— BEGIN Data lines —

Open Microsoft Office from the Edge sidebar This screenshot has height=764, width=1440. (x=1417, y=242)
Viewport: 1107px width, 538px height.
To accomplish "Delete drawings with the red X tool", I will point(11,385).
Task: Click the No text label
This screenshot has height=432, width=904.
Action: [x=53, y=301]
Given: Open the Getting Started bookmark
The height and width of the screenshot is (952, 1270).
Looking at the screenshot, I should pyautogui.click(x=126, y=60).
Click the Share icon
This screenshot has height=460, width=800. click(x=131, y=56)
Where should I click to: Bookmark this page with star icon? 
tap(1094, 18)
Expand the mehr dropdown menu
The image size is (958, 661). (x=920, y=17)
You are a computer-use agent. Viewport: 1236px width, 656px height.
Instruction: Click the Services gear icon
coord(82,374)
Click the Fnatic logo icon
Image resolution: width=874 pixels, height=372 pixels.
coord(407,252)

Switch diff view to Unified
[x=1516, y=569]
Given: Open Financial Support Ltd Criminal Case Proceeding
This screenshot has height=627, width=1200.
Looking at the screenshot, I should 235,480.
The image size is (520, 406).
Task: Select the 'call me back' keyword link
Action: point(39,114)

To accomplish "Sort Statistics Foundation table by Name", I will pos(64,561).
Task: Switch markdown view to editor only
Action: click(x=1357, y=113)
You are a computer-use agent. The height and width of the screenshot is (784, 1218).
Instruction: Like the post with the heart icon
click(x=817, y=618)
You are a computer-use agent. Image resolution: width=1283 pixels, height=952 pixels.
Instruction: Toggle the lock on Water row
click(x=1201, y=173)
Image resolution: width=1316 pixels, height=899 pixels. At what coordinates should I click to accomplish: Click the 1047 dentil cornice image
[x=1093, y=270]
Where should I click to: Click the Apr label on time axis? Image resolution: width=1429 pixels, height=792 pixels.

— END Data lines —

• Short problem
Transcribe the entries verbatim, from the line containing "You are a computer-use agent. Viewport: 1236px" through the line containing "click(x=1201, y=173)", including both of those lines.

• Solved exercise
You are a computer-use agent. Viewport: 1236px width, 656px height.
Instruction: Click the Services gear icon
coord(82,374)
Click the Fnatic logo icon
Image resolution: width=874 pixels, height=372 pixels.
coord(407,252)

Switch diff view to Unified
[x=1516, y=569]
Given: Open Financial Support Ltd Criminal Case Proceeding
This screenshot has height=627, width=1200.
Looking at the screenshot, I should 235,480.
The image size is (520, 406).
Task: Select the 'call me back' keyword link
Action: point(39,114)

To accomplish "Sort Statistics Foundation table by Name", I will pos(64,561).
Task: Switch markdown view to editor only
Action: click(x=1357, y=113)
You are a computer-use agent. The height and width of the screenshot is (784, 1218).
Instruction: Like the post with the heart icon
click(x=817, y=618)
You are a computer-use agent. Image resolution: width=1283 pixels, height=952 pixels.
Instruction: Toggle the lock on Water row
click(x=1201, y=173)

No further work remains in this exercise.